* Directions *
(1) Name every method that the FileSystemFactory interface declares in the code of the FLIP excerpt, with each one's full signature.
(2) From the FLIP excerpt, extract word for word the part that opens with the words containing "We will introduce" and closes with "into Flink metrics.".

* begin Selection *

Reuses the SDK's existing instrumentation; no duplicated logic.

Requires a small additive change to FileSystemFactory so plugins receive a MetricGroup at init time.

Metrics land in Flink's existing stack — same Grafana, same alerts.

Couples to AWS SDK v2 metric keys (mitigated by an internal abstraction).

Plugin classloader keeps Flink's metric interfaces parent-loaded; isolation is preserved.

Slightly more design surface than (C).

This is the approach this FLIP proposes.

Recommended design WalkThrough

We will introduce three things:

  1. A small, additive change to the public FileSystemFactory interface so plugins can receive a MetricGroup at init time.

  2. An AwsSdkMetricBridge inside flink-s3-fs-native that registers as the SDK's MetricPublisher and translates SDK metric records into Flink metrics.

  3. A focused, cardinality-disciplined metric taxonomy.

Public interface change

Today, It FileSystemFactory#configure(Configuration) is the only entry point a plugin has to learn about its environment. We add an additive default method:

public interface FileSystemFactory extends Plugin {

    String getScheme();

    FileSystem create(URI fsUri) throws IOException;

    void configure(Configuration config);

    /**
     * Configures the factory with both Flink configuration and a metric group scoped to
     * this filesystem plugin. The default implementation delegates to {@link #configure(Configuration)}
     * for backward compatibility; plugins that emit metrics override this.
     *
     * @param config         the Flink configuration
     * @param pluginMetrics  a MetricGroup scoped to this plugin (per cluster component);
     *                       never {@code null}, though it may be a {@link UnregisteredMetricsGroup}
     *                       in environments where metrics are disabled.
     */
    default void configure(Configuration config, MetricGroup pluginMetrics) {
        configure(config);
    }
}
The default implementation preserves existing plugin behaviour byte-for-byte. Plugins that want metrics override the new method. There is no hard break.

* end Selection *
* begin Supplied material *

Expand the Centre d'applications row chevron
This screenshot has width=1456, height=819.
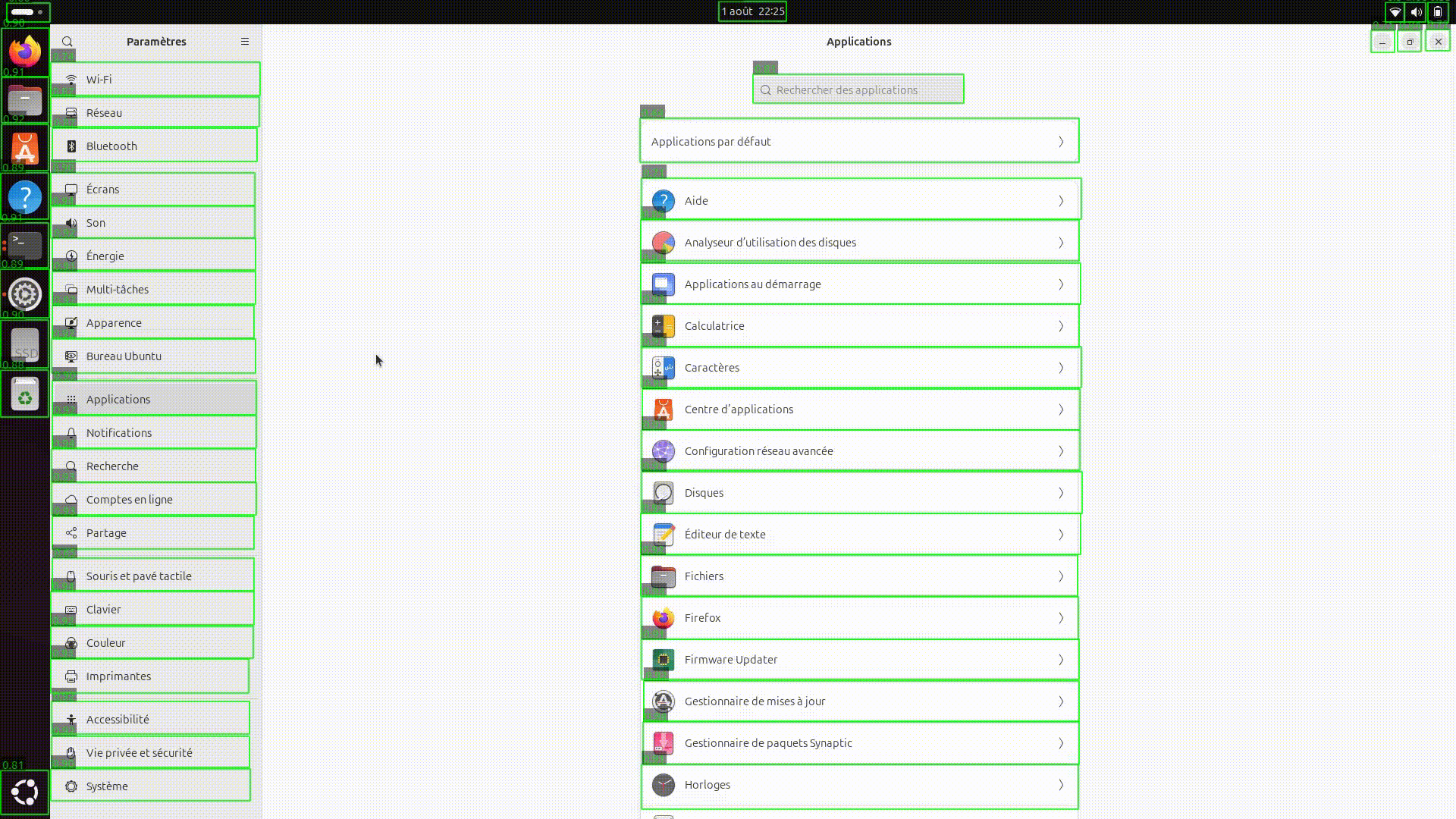point(1061,410)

* end Supplied material *

* Per-task outputs *
(1)
- String getScheme()
- FileSystem create(URI fsUri) throws IOException
- void configure(Configuration config)
- default void configure(Configuration config, MetricGroup pluginMetrics)

(2)
We will introduce three things:

  1. A small, additive change to the public FileSystemFactory interface so plugins can receive a MetricGroup at init time.

  2. An AwsSdkMetricBridge inside flink-s3-fs-native that registers as the SDK's MetricPublisher and translates SDK metric records into Flink metrics.